In: Computer Science
Is the following example of classfication, regression, or clustering problems? Why? For a data mining project, a student collects information on income, age, sex, profession, and home zip code for fans of the 9 different New York Sports teams. She wants to build a model to predict which team someone roots for.
The given example is of a classification problem.
Regression and classification are supervised learning approaches that map an input to an output based on example input-output pairs, while clustering is a unsupervised learning approach.
Classification predictive modeling is the task of approximating a mapping function (f) from input variables (X) to discrete output variables (y).
Regression predictive modeling is the task of approximating a mapping function (f) from input variables (X) to a continuous output variable (y).
Clustering is the task of partitioning the dataset into groups, called clusters.

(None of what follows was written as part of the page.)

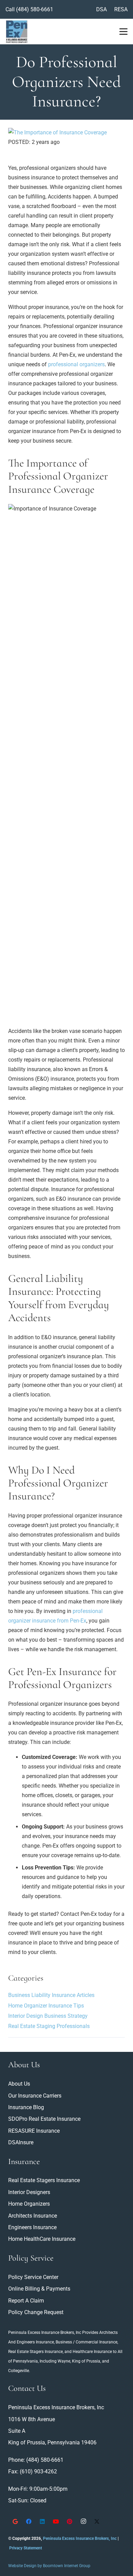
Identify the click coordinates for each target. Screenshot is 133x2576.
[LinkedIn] (42, 2521)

Since both Classification and Clustering are used for the categorisation of objects into one or more classes based on the features, they appear to be a similar process as the basic difference is minute. In the case of Classification, there are predefined labels assigned to each input instances according to their properties whereas in clustering those labels are missing.
Classification -
Clustering -
In our case, the output or the value to be predicted are 9 discrete values for 9 different New York Sports teams based on the input features income, age, sex, profession, and home zip code.
Since we have a discrete output variable and we also have the predefined labels assigned to each input instances, it is a classification problem.